◆ Assignment:
Recast the stretch of lines below, from the first line through the one containing "rsi-tick-label: 70 is", as a Markdown table with the columns Row and Line. Skip blank lines and leave the pictures out.

------------------------------------------------

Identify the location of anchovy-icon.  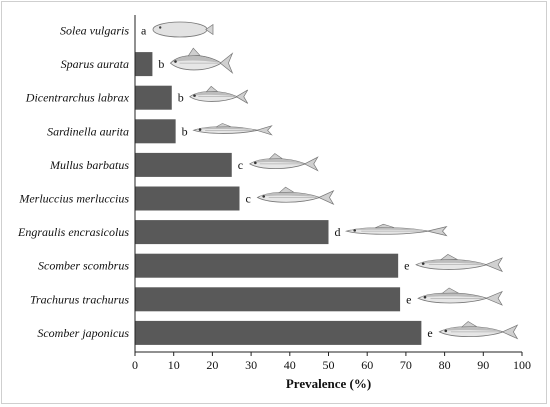
(396, 230).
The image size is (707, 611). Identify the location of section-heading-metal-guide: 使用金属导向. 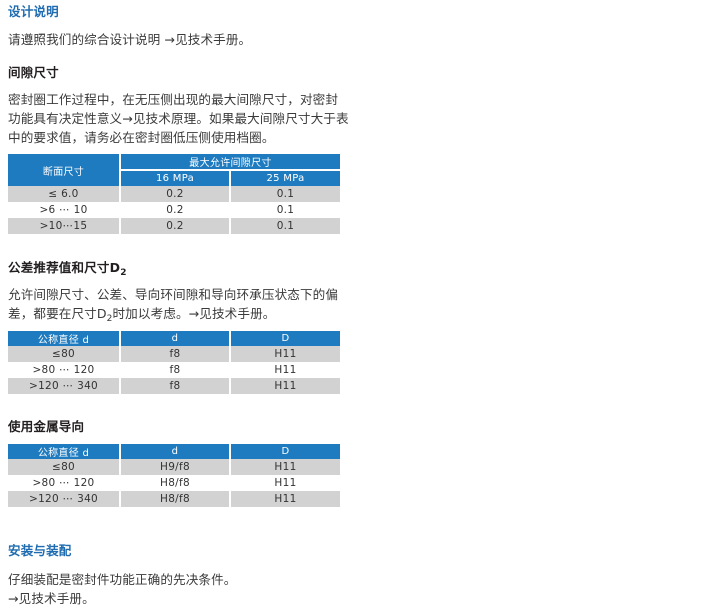
(46, 427).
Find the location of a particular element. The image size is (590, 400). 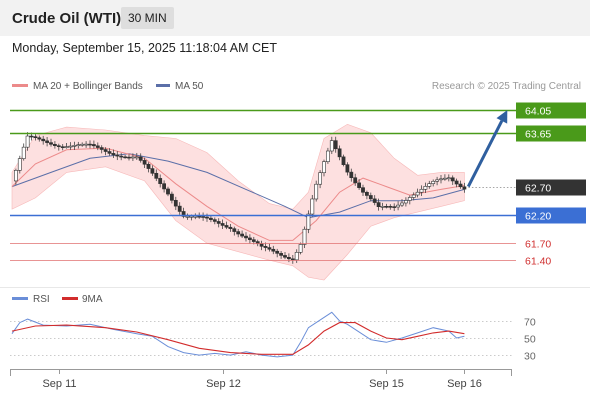

rsi-tick-label: 70 is located at coordinates (530, 323).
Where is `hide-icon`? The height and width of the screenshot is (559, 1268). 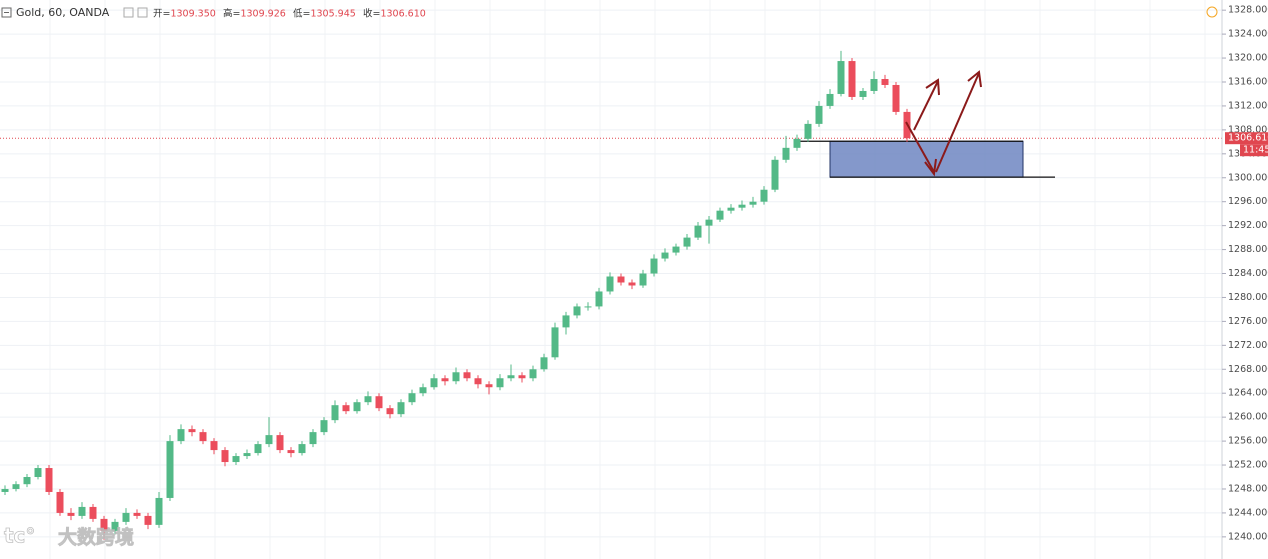 hide-icon is located at coordinates (142, 12).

------------------------------------------------

◆ Task solution:
| Row | Line |
|---|---|
| 1 | Identify the location of anchovy-icon.   |
| 2 | (396, 230). |
| 3 | The image size is (707, 611). Identify the location of section-heading-metal-guide: 使用金属导向.  |
| 4 | (46, 427). |
| 5 | Find the location of a particular element. The image size is (590, 400).  |
| 6 | rsi-tick-label: 70 is located at coordinates (530, 323). |